Eso dice ya mucho de Podemos: nadie contaba con ellos. Nadie contaba, en realidad, con aquéllos con los que no contaba nadie, con todos aquellos que el doble bipartidismo español (el del PP-PSOE, pero también el de IU-Izquierda Radical) había dejado fuera y que ahora han visto en Podemos, de pronto, como quien ve la palabra en la sopa de letras, un vehículo con tres marchas que ya ninguna otra caja de cambios (ni las de los grandes camiones ni las de las pequeñas motos) permiten: indignación, ilusión y política. Es una combinación potencialmente peligrosa pero también potencialmente ganadora, como así lo demuestra el hecho de que en solo tres meses Podemos haya pasado de la inexistencia a convertirse en la cuarta fuerza política del país.

No se trata sólo de ganar: cualquier PP, cualquier PSOE puede hacerlo. Pero se trata de ganar: eso IU no puede hacerlo. Ganar y no sólo ganar es el desafío de Podemos a partir de ahora: movilizar la indignación sin vaciarla de contenido, no matar la ilusión con demasiada «política», hacer política con los círculos y desde ellos. Hay cosas de Podemos que no me gustan, pero he llegado a una edad en que me fío poco de lo que me gusta; lo que me gusta ha introducido efectos tan poco positivos en este mundo -por no hablar de los negativos- que casi me ocurre, al contrario, que basta que una cosa no me guste del todo para concluir que algo tendrá de bueno. No estoy dispuesto ya a defender lo que me gusta, que tan malos resultados ha dado, y sí a defender cosas que me gustan menos, pero que pueden llegar objetivamente más lejos. No se trata sólo de ganar, pero para ganar habrá que correr riesgos a nivel de significante, buscar ambiguos y hasta peligrosos enganches formales y culturales con las mayorías sociales, dejar los elitismos doctrinales.
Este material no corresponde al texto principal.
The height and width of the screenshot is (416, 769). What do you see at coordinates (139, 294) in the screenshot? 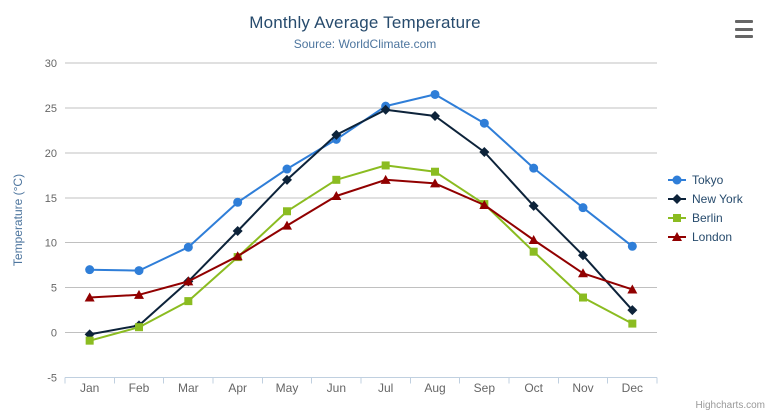
I see `data-point-london-Feb` at bounding box center [139, 294].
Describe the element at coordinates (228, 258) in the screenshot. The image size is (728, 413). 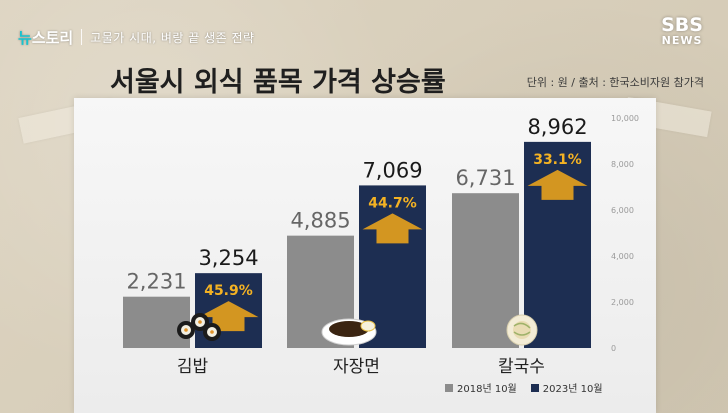
I see `value-label-2023: 3,254` at that location.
Se trata de ganar, sí, pero para no-sólo-ganar, para que gane la izquierda -y no otro PSOE- habrá que recordar siempre los motivos por los que el 15-M gritó «no nos representan» y no hacer concesiones ni de contenido ni de práctica política. Todo es negociable, salvo la indignación, la ilusión y la política de la gente, gente que debe ser siempre la única dueña del proyecto si no queremos que vuelva a encerrarse en sus casas, retorne al redil del bipartidismo o -aún peor- se entregue al leviatán del populismo fascista.

No puedo ocultar mi alegría por los resultados de Podemos. Por ellos mismos, sí, pero también como síntoma. Podemos ilumina y acelera una mutación que llevábamos décadas esperando y que llega cuando tenía que llegar: cuando mayor es el peligro. Por eso mismo, y como recordaba Pablo Iglesias en la fiesta electoral, aún no se ha ganado nada; todo sigue igual que ayer y todo va a empeorar; y tan grande es la posibilidad de ser derrotados como real es la posibilidad -que por primera vez existe- de doblar el curso de la historia. Hay que exigir y demostrar, por tanto, el más alto grado de responsabilidad, madurez, compromiso y honestidad. Las elecciones europeas son en realidad el verdadero comienzo.

Santiago Alba Rico. Filósofo y columnista. Su último libro publicado es ¿Podemos seguir siendo de izquierdas? (Panfleto en sí menor) (Pol-len Edicions, Barcelona, 2014).